Margins, capital allocation, and Q2 outlook

Turner said first-quarter gross margin was 60.9%, up 370 basis points sequentially, driven by strong Semi Test volume and mix, as well as “non-recurring operational impacts.” Non-GAAP operating income was $480 million, and operating margin was 37.5%, both records. She said the expected Q2 gross margin range of 58% to 59% reflects “normalized” conditions, with about half the sequential step-down tied to one-time benefits that occurred in Q1.

Teradyne ended the quarter with roughly $400 million in cash and investments, Turner said, and paid $20 million in dividends. She said share buybacks were “de minimis.” Turner also said two April transactions used about $165 million of cash in Q2 and were funded via the company’s credit revolver:

  • The MultiLane Test Products joint venture, which closed April 8 and will be consolidated into the Product Test group.
  • The acquisition of TestInsight, which closed April 16 and was described as strengthening design-to-test software capabilities.

For the second quarter, Turner guided to revenue of $1.15 billion to $1.25 billion and non-GAAP EPS of $1.86 to $2.15, with gross margin of 58% to 59% and operating expenses at approximately 27% to 28% of sales. She said the company still expects first-half weighted results, with 55% to 60% of annual revenue in the first half, reflecting strong demand signals but also “potential order lumpiness” that could shift revenue timing.

On merchant GPU, Smith said Teradyne received its “first multi-system production test orders” in Q1 and expects shipments, installation, and production use in Q2. Turner added that the company has line of sight to about $50 million in merchant GPU revenue for the year, though visibility into the second half is limited.

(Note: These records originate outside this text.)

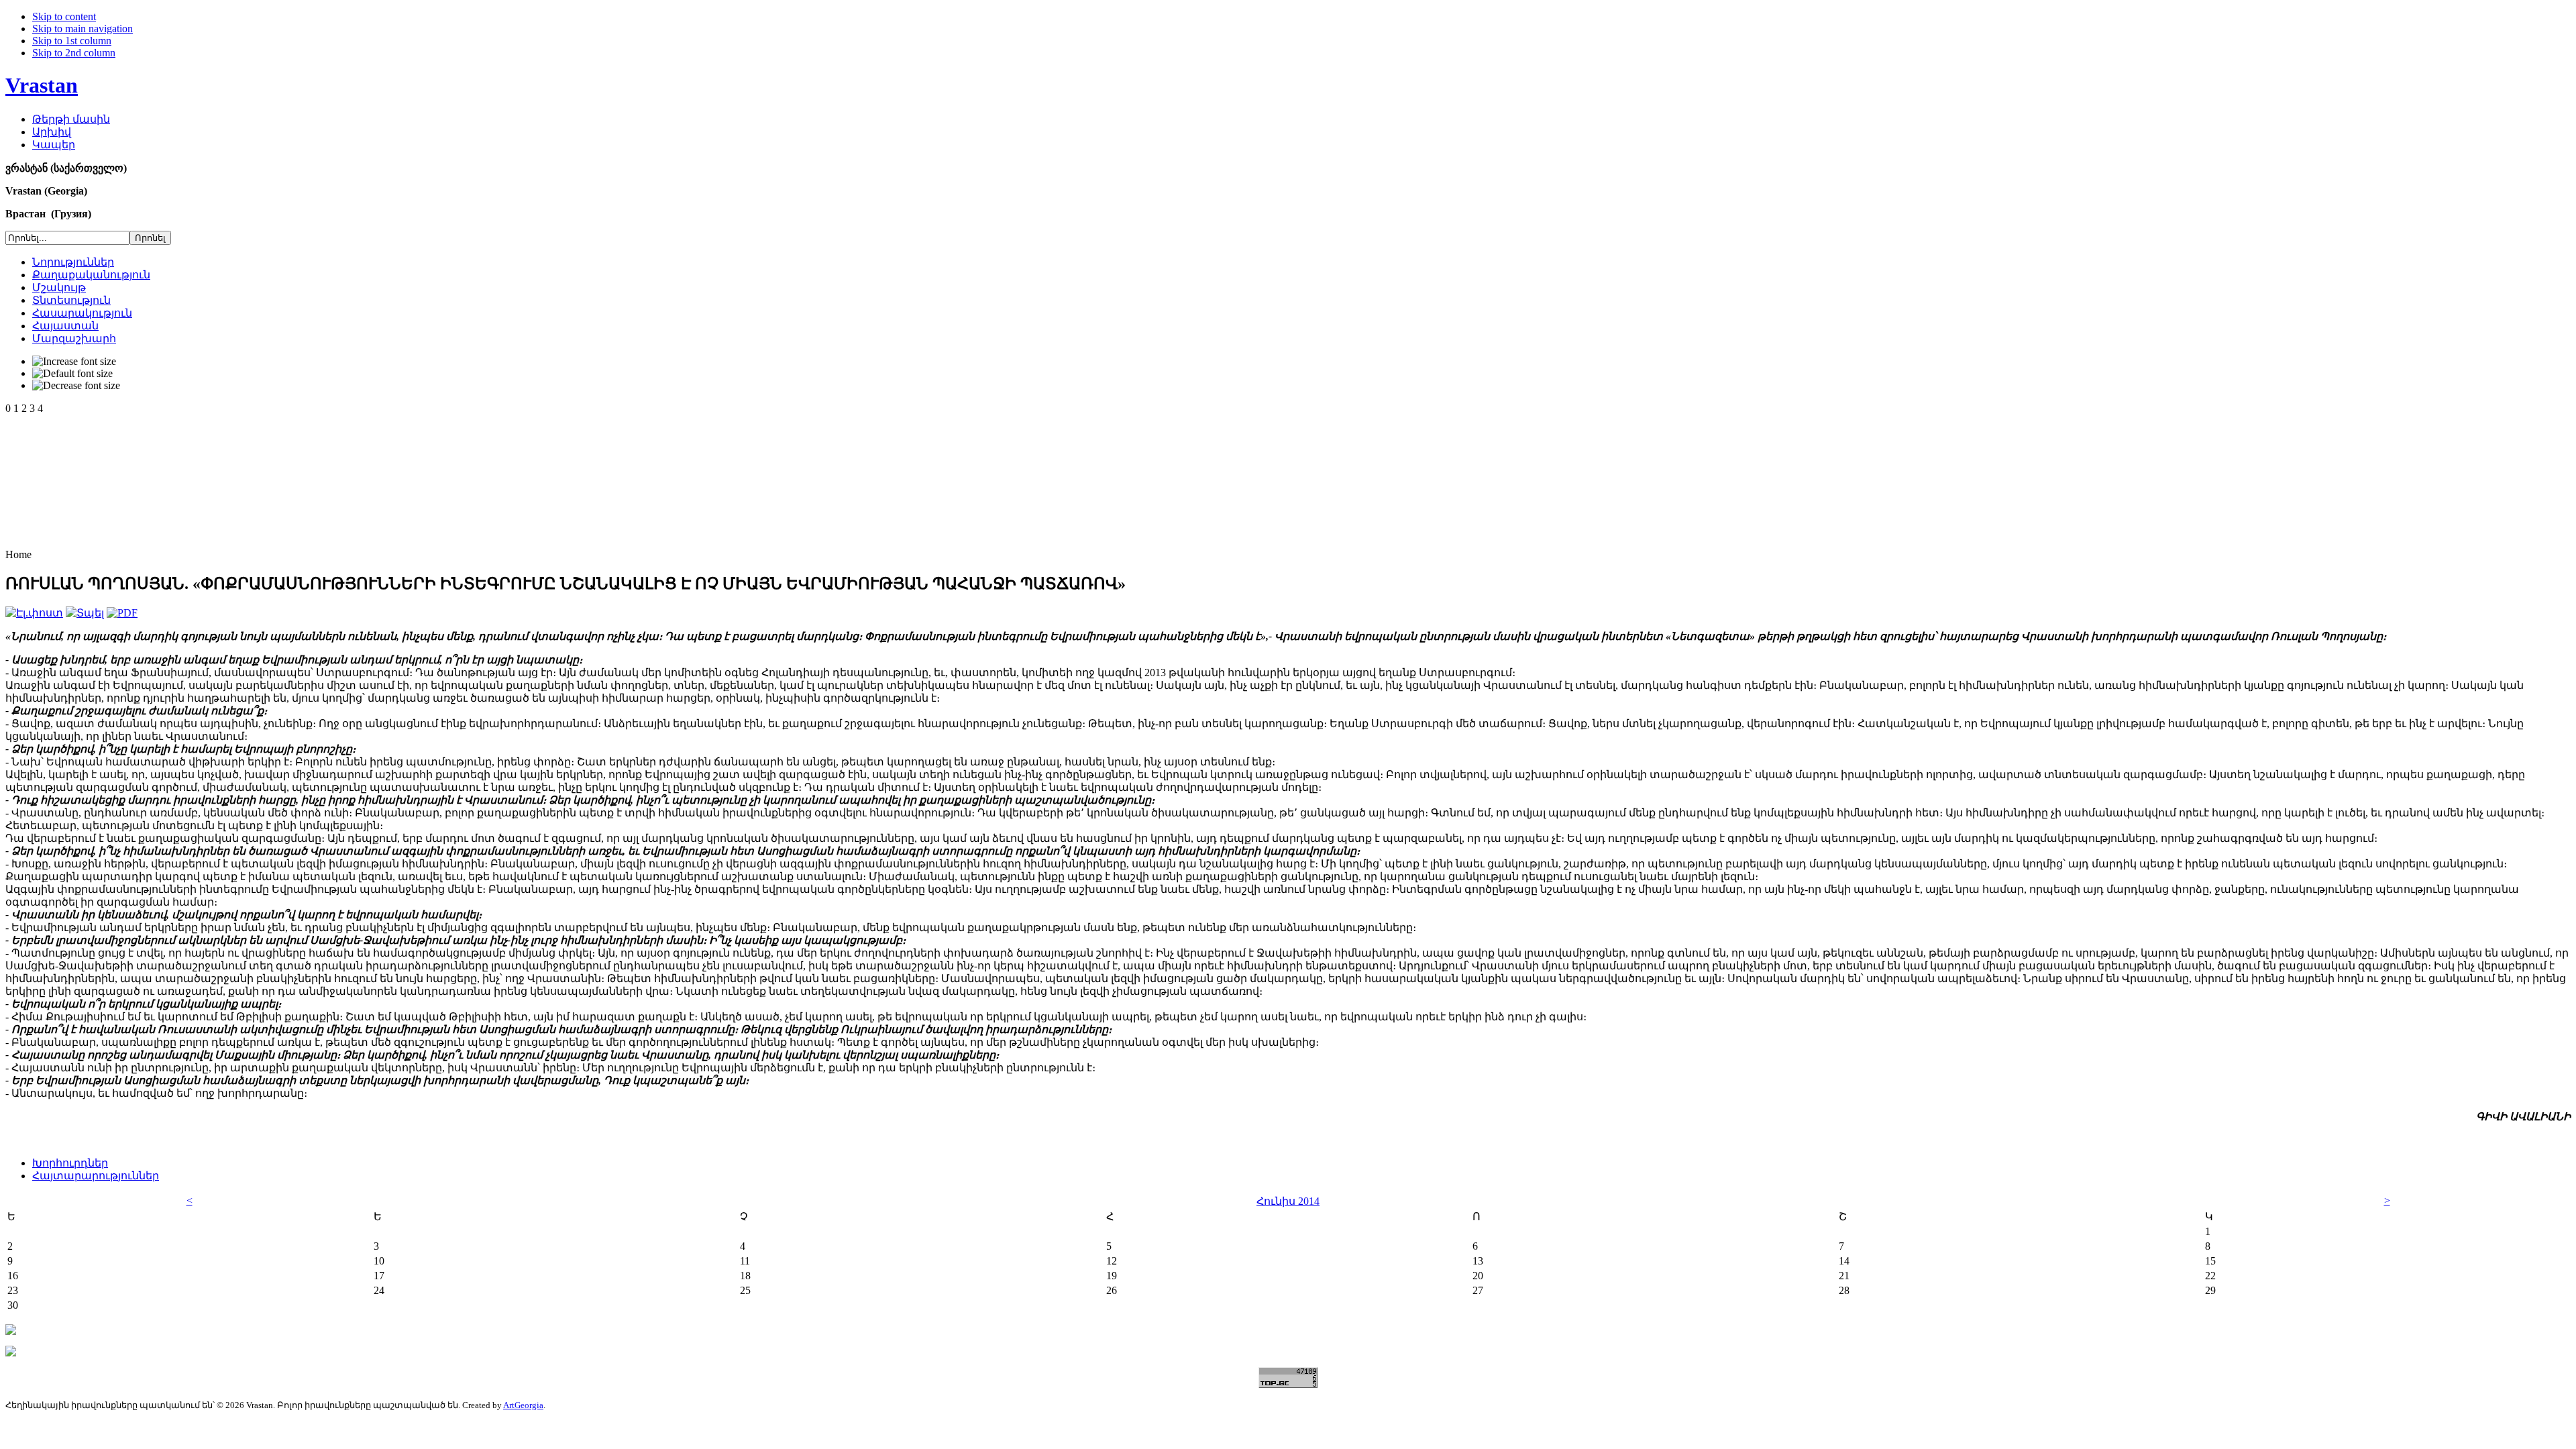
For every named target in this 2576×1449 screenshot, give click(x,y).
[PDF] (122, 613)
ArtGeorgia (523, 1405)
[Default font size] (72, 374)
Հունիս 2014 (1288, 1201)
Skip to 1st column (71, 40)
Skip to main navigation (82, 28)
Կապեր (53, 144)
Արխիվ (51, 132)
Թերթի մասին (71, 119)
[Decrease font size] (76, 386)
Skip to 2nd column (73, 52)
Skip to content (64, 16)
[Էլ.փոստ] (34, 613)
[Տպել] (85, 613)
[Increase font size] (74, 362)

Smith said capturing greater GPU share depends on executing a “fast follower” strategy to bring additional SKUs onto Teradyne’s platform, and he suggested the company’s longer-term model does not require outsized GPU share, saying low double-digit share could be sufficient to support its targets.

Teradyne reiterated its target earnings model of $6 billion in revenue and $9.50 to $11.00 in non-GAAP EPS, with Smith closing the call by describing 2026 as “the year of execution” as the company heads into what it expects will be “another really strong quarter” in Q2.

About Teradyne NASDAQ: TER

Teradyne, Inc is a global supplier of automatic test equipment and related services principally used to test semiconductors, wireless products and complex electronic systems. Founded in 1960, the company is headquartered in North Reading, Massachusetts, and has a long history of developing capital equipment and software that help semiconductor manufacturers, electronics OEMs and contract manufacturers validate product performance and reliability during design and production.

The company's product portfolio centers on automatic test equipment (ATE) and system-level test solutions that address chip- and board-level validation, burn-in and reliability screening.